==== Extracted material ====

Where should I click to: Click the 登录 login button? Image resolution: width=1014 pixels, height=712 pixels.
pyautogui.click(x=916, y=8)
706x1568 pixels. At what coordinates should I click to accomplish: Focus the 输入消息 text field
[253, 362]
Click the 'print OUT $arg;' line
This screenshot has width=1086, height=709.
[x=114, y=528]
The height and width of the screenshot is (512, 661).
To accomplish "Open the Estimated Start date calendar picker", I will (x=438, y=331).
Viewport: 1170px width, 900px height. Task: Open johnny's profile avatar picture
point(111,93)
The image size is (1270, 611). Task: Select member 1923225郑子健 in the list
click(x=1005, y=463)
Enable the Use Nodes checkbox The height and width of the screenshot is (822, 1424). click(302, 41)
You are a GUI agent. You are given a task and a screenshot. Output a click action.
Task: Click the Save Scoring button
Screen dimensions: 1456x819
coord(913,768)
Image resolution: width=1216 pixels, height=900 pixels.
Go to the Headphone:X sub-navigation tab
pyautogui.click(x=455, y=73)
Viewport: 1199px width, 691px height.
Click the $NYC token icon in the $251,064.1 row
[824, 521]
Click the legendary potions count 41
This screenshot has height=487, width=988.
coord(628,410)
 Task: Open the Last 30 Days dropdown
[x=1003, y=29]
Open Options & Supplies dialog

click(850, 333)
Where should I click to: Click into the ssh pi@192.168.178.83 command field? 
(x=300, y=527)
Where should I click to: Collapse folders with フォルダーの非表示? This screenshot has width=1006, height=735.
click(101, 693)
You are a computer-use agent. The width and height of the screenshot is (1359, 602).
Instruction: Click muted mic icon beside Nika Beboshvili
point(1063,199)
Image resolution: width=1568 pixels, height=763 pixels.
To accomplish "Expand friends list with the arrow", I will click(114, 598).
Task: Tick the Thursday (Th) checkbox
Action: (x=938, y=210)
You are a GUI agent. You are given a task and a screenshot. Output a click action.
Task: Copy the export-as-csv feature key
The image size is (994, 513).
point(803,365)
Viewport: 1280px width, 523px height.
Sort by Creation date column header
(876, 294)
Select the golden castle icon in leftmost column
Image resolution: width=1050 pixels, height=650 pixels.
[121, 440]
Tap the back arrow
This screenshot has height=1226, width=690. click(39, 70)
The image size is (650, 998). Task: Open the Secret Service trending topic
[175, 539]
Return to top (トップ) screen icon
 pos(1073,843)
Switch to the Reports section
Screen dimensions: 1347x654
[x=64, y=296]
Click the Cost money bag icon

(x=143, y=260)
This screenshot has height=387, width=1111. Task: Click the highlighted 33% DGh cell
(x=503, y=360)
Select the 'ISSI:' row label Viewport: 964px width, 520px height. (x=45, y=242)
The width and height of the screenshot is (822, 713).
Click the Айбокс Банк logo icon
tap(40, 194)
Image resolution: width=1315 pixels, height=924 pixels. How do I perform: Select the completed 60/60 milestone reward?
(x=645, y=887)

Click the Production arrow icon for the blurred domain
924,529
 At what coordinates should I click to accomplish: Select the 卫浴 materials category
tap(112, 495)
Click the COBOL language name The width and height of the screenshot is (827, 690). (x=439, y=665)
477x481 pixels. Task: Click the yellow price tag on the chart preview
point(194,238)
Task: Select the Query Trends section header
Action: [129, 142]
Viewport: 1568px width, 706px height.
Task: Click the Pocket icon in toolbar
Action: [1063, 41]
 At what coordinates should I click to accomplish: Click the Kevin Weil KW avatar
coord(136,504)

====

Task details: Your job is to print exactly the lines that run from the top of the entries through the line with "Image resolution: width=1568", and no others.

Worked solution:
Where should I click to: Click the 登录 login button? Image resolution: width=1014 pixels, height=712 pixels.
pyautogui.click(x=916, y=8)
706x1568 pixels. At what coordinates should I click to accomplish: Focus the 输入消息 text field
[253, 362]
Click the 'print OUT $arg;' line
This screenshot has width=1086, height=709.
[x=114, y=528]
The height and width of the screenshot is (512, 661).
To accomplish "Open the Estimated Start date calendar picker", I will (x=438, y=331).
Viewport: 1170px width, 900px height. Task: Open johnny's profile avatar picture
point(111,93)
The image size is (1270, 611). Task: Select member 1923225郑子健 in the list
click(x=1005, y=463)
Enable the Use Nodes checkbox The height and width of the screenshot is (822, 1424). click(302, 41)
You are a GUI agent. You are given a task and a screenshot. Output a click action.
Task: Click the Save Scoring button
Screen dimensions: 1456x819
coord(913,768)
Image resolution: width=1216 pixels, height=900 pixels.
Go to the Headphone:X sub-navigation tab
pyautogui.click(x=455, y=73)
Viewport: 1199px width, 691px height.
Click the $NYC token icon in the $251,064.1 row
[824, 521]
Click the legendary potions count 41
This screenshot has height=487, width=988.
coord(628,410)
 Task: Open the Last 30 Days dropdown
[x=1003, y=29]
Open Options & Supplies dialog

click(850, 333)
Where should I click to: Click into the ssh pi@192.168.178.83 command field? 
(x=300, y=527)
Where should I click to: Collapse folders with フォルダーの非表示? This screenshot has width=1006, height=735.
click(101, 693)
You are a computer-use agent. The width and height of the screenshot is (1359, 602).
Instruction: Click muted mic icon beside Nika Beboshvili
point(1063,199)
Image resolution: width=1568 pixels, height=763 pixels.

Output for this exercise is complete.